Influenza treatment:
Annual vaccination is essential for all those at risk of influenza. For otherwise healthy adults, antivirals are not recommended. Treat ‘at risk’ patients, only when influenza is circulating in the community and within 48 hours of onset or in a care home where influenza is likely. At risk: pregnant (including up to 2 weeks post partum), 65 years or over, chronic respiratory disease (including COPD and asthma) significant cardiovascular disease (not hypertension), immunocompromised, diabetes mellitus, chronic neurological, renal or liver disease. Patients over 12 years use Oseltamivir 75 mg oral capsule BD for 5 days (for OD prophylaxis see NICE guidance) OR Zanamivir 10 mg (2 inhalations by diskhaler) BD for 5 days if there is resistance to oseltamivir.
Pharyngitis / sore throat / tonsillitis:
The majority of sore throats are viral and most patients do not benefit from antibiotics. The clinical distinction between viral and streptococcal pharyngitis is difficult. Fortunately, serious streptococcal complications are rare.

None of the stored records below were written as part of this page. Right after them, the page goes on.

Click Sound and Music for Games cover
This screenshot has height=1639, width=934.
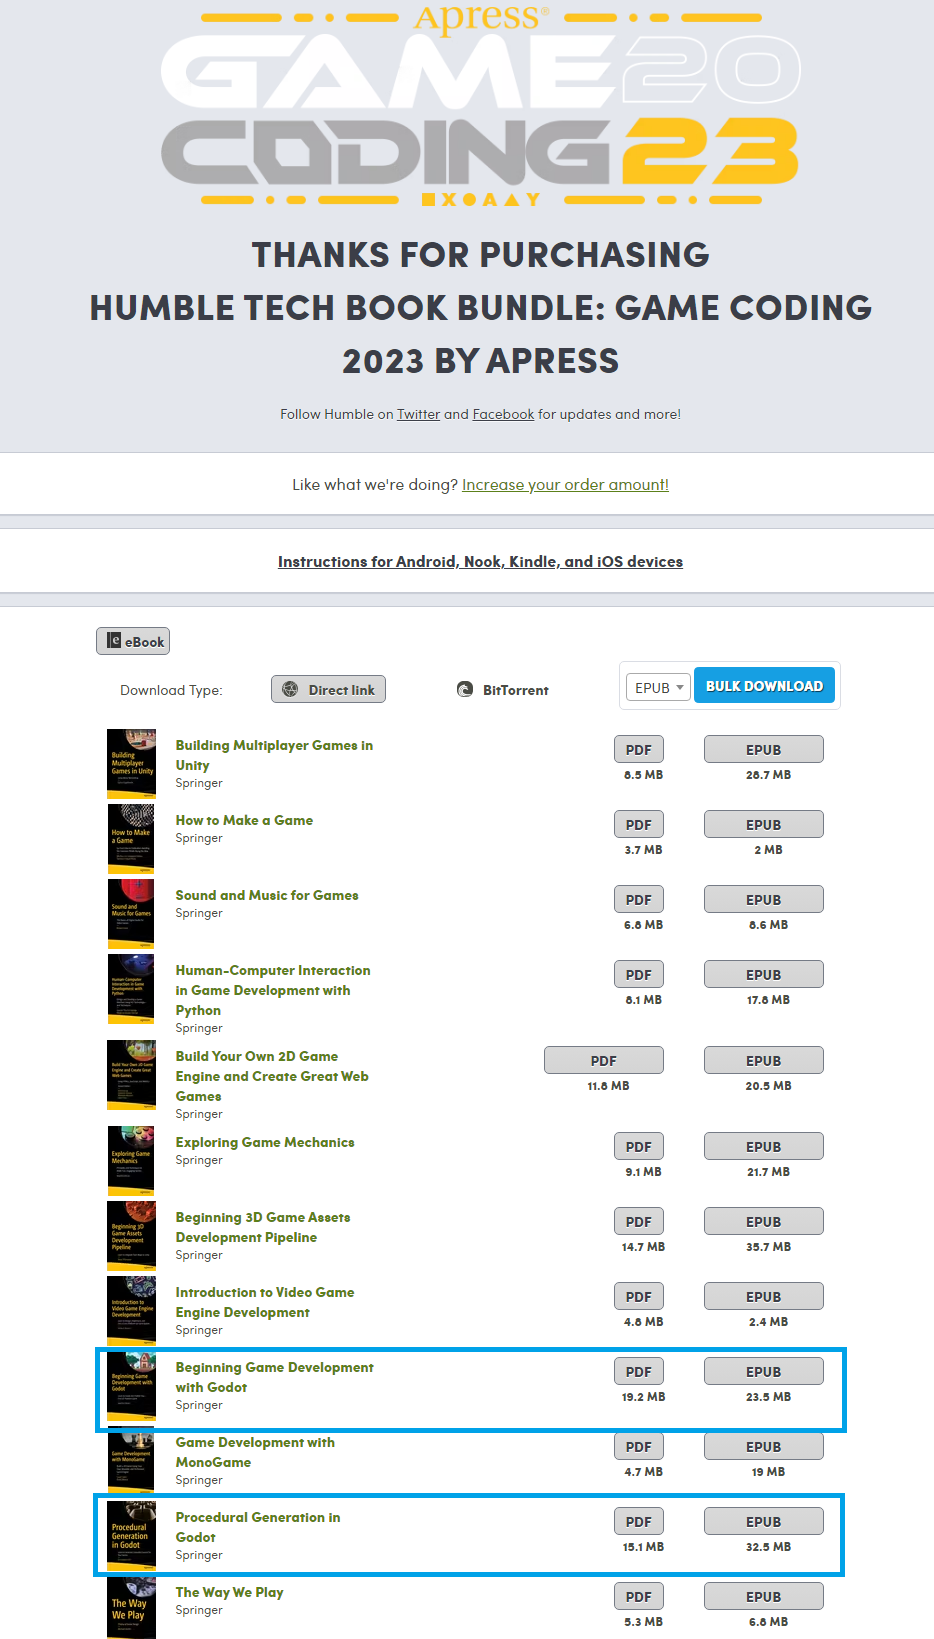[x=131, y=914]
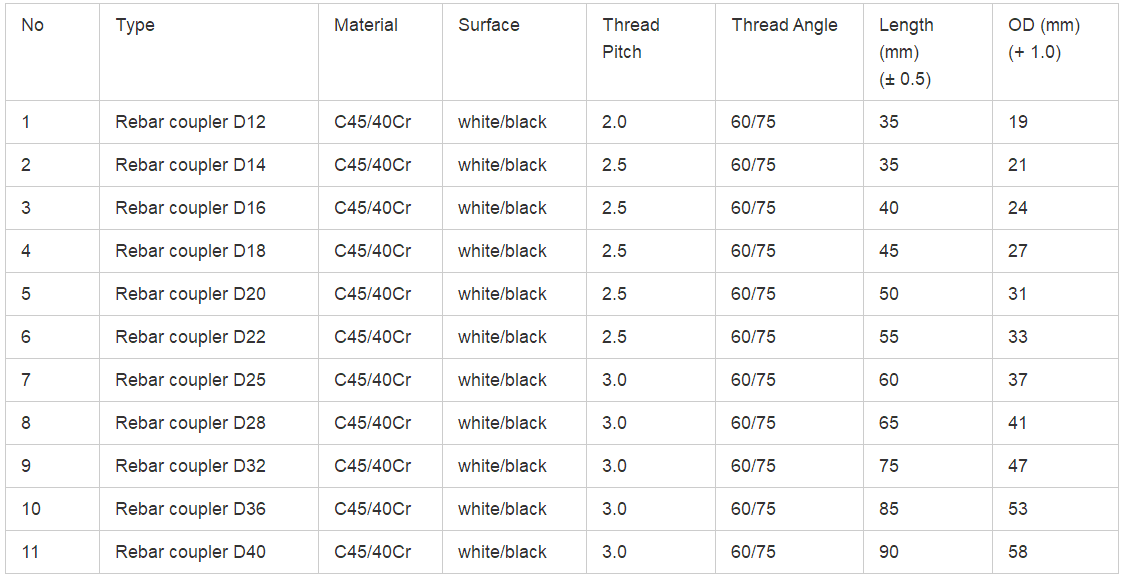Click the Rebar coupler D12 cell
This screenshot has height=583, width=1127.
click(x=208, y=122)
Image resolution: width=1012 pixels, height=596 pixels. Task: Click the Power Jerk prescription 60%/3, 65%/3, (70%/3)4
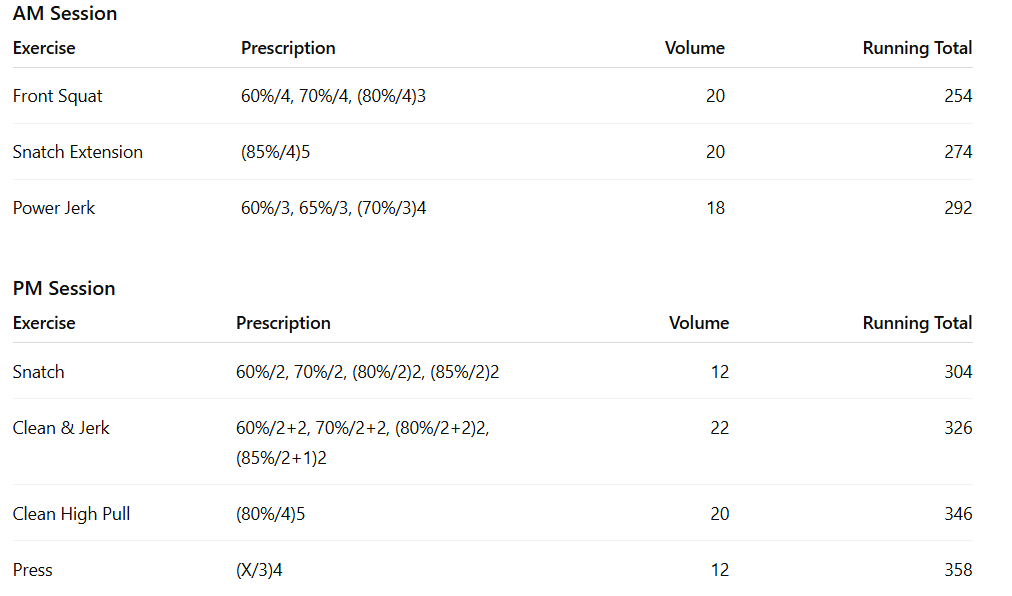tap(334, 208)
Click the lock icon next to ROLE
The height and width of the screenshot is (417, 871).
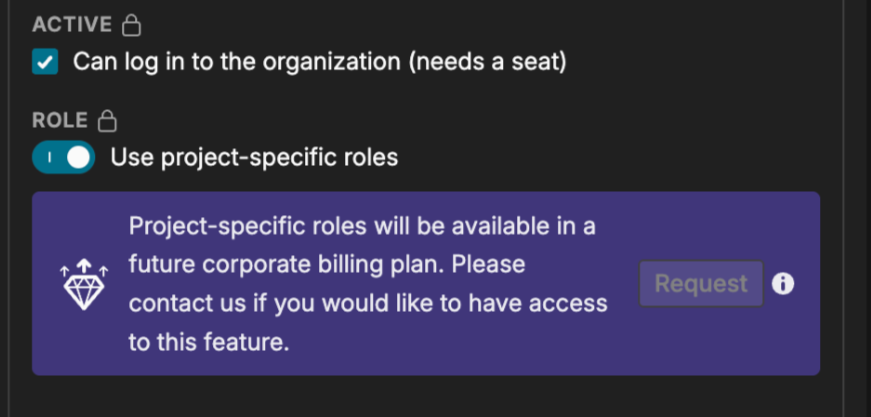(107, 121)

Patients with 3 of 4 Centor criteria (history of fever, purulent tonsils, cervical adenopathy, absence of cough) or history of otitis media may benefit more from antibiotics. Antibiotics only shorten duration of symptoms by 8 hours. There is little evidence of significant benefit being achieved by prescribing an antibiotic unless quinsy or diphtheria are suspected. Note amoxicillin may produce a rash in patients with glandular fever.
1st line: Penicillin V 500mg QDS for 10 days
If allergic to penicillin: Clarithromycin 500mg BD for 10 days
Otitis media (child doses):
Many are viral. Resolves in 80% without antibiotics. Poor outcome unlikely if no vomiting or temp <38.5oC. Ibuprofen or paracetamol used as pain relief is adequate in most cases. Consider antibiotics if not settled in 48-72 hours. Studies question the need for antibiotics unless recurrent or in children <2yrs old.
1st line: Amoxicillin for 3 days*, <1yr old: 62.5mg TDS; Others: 125mg TDS. Consider double doses in severe infections
If allergic to penicillin: Clarithromycin for 3 days*, 1-2yrs old: 7.5mg/kg BD; 3-6 yrs: 62.5mg BD; 7-9 yrs: 125mg BD. Others: 250-500mg BD.
Treatment failure: Co-Amoxiclav for 7 days (double dose in severe infection) <1yr old: 0.25mL/kg of 125/31mg TDS; 1-6 yrs: 5mL of 125/31mg
TDS; 6-12 yrs: 5mL of 250/62mg TDS; 12-18 yrs: 375mg TDS (increase to 625mg TDS in severe infection).
Acute diffuse Otitis externa
Oral antibiotics are NOT recommended for otitis externa noting that aggressive invasive infections need specialist advice.
If there is sufficient earwax or debris to obstruct topical medication, consider cleaning the external auditory canal (may require referral).
If there is extensive swelling of the auditory canal, consider inserting an ear wick (may require referral).
Provide appropriate self-care advice.
Remove or treat any precipitating or aggravating factors. Prescribe or recommend an analgesic for symptomatic relief. Paracetamol or ibuprofen are usually sufficient. Codeine can provide additional analgesia for severe pain.
Prescribe a topical ear preparation for 7 days. Options include:
preparations containing both an aminoglycoside antibiotic and a corticosteroid eg Otosporin (but aminoglycosides are contraindicated if the tympanic membrane is perforated) OR preparations containing both a non-aminoglycoside antibiotic and a corticosteroid e.g. flumetasone– clioquinol (Locorten–Vioform) ear drops. Otosporin is specifically indicated for pseudomonal infection.
Use of ciprofloxacin eye drops for otitis externa is unlicensed but may be used with specialist input.
Patients prescribed antibiotic/steroid drops can expect their symptoms to last for approximately six days after treatment has begun. If they have symptoms beyond the first week they should continue the drops until their symptoms resolve (and possibly for a few days after) for a maximum of a further seven days. Patients with symptoms beyond two weeks should be considered treatment failures and alternative management initiated.
Acetic acid ear drops are used for fungal infections or anaerobic infections.
Sinusitis acute or chronic
Many are viral and antibiotics are generally not required. Reserve for severe or symptoms >10 days.
Doxycycline 200mg stat then 100mg once daily for 7 days OR Amoxicillin 500mg TDS for 7 days OR Clarithromycin 500mg BD for 7 days
*Standing Medical Advisory Committee guidelines suggest a 3 day course. Longer courses may be needed for some patients.